= Instruction =
State how many lines in the listing below contain the word "resolution". Reply with the number alone.

(Saved entries)

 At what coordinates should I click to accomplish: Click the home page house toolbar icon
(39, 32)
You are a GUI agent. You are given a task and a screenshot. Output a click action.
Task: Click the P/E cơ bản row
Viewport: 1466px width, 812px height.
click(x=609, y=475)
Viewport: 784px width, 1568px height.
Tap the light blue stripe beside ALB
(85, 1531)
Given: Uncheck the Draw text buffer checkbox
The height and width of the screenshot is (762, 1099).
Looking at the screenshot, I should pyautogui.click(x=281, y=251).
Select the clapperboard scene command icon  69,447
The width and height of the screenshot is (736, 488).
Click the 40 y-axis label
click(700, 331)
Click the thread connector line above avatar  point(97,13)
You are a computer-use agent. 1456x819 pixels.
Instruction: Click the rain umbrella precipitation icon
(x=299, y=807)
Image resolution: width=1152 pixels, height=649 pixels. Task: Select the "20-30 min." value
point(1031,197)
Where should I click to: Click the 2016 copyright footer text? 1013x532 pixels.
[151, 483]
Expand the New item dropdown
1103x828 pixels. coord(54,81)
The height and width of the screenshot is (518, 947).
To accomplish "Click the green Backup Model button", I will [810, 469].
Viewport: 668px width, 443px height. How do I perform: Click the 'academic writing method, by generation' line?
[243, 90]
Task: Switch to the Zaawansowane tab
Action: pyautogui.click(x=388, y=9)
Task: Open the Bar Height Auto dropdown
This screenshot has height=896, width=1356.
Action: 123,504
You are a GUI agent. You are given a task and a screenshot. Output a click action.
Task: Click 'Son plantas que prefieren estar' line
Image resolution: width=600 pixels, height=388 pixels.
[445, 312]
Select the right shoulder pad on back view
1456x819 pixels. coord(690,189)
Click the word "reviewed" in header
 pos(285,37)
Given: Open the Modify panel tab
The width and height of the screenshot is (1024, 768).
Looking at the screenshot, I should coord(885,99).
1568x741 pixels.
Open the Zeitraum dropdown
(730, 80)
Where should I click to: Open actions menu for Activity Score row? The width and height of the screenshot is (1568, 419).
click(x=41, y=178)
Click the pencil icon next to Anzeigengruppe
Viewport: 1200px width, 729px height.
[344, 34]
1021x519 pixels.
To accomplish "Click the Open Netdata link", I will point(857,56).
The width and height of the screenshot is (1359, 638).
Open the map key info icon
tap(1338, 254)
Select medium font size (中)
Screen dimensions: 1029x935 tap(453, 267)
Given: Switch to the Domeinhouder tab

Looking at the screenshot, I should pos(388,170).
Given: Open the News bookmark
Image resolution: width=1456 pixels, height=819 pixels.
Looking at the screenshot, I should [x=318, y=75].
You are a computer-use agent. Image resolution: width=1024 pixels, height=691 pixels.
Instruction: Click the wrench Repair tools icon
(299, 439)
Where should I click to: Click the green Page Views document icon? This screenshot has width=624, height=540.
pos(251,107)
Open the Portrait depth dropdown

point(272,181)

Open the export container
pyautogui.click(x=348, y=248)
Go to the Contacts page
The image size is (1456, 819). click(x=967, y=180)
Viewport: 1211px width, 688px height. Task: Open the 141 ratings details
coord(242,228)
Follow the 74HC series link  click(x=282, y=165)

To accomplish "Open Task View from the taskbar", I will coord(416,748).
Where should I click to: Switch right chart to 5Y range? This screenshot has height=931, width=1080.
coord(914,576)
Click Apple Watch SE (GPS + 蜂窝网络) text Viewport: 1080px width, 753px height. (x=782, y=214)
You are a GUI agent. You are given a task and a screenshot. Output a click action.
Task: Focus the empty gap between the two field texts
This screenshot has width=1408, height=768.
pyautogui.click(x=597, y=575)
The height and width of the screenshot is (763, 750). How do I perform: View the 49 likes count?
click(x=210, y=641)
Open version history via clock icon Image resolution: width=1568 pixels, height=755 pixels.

= The result =
5